(Raw records)

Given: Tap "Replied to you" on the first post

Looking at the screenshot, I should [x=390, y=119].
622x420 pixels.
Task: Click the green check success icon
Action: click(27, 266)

= WRITTEN INSTRUCTION =
Return every line in the records above that contains the word "Given". Case counts, so match capital and lowercase letters exactly.

= COMPLETED EXERCISE =
Given: Tap "Replied to you" on the first post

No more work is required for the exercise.